╔══

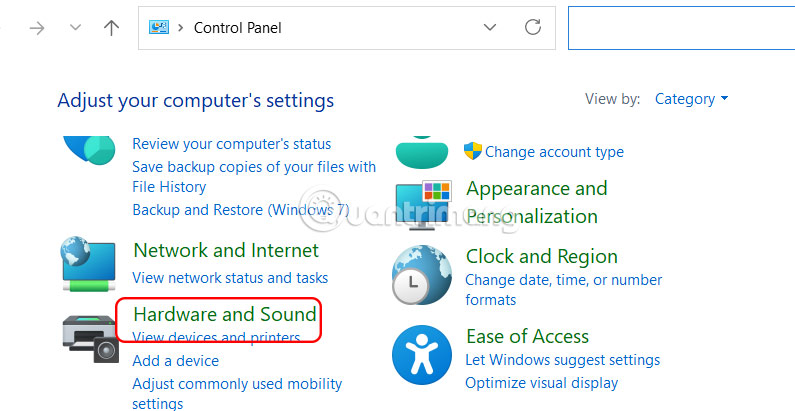Image resolution: width=795 pixels, height=411 pixels.
Task: Click the Hardware and Sound printer icon
Action: (90, 337)
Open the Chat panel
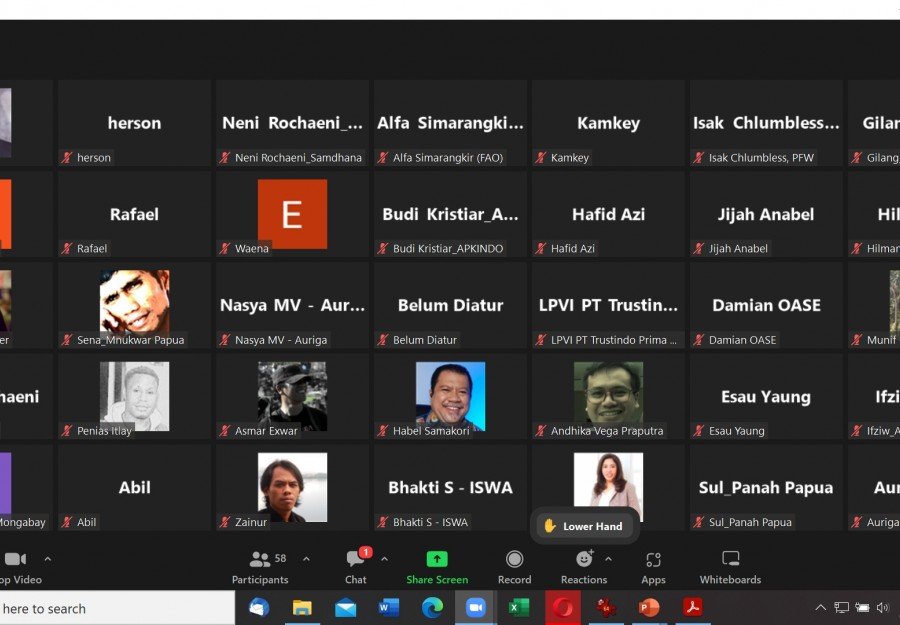This screenshot has height=625, width=900. (355, 566)
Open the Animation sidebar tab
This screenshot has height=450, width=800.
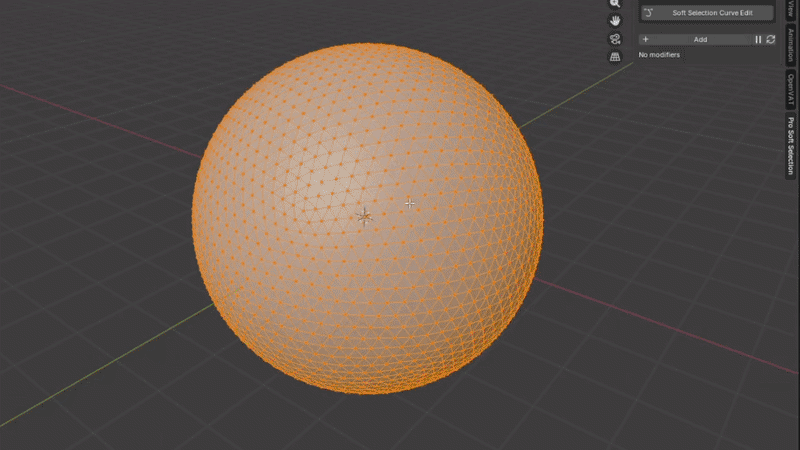tap(790, 45)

╚══

Stated task> Reproduce each line of the data above without any change, omitting the pictures.

Task result>
Image resolution: width=795 pixels, height=411 pixels.
Task: Click the Hardware and Sound printer icon
Action: (90, 337)
Open the Chat panel
This screenshot has height=625, width=900. (355, 566)
Open the Animation sidebar tab
This screenshot has height=450, width=800.
tap(790, 45)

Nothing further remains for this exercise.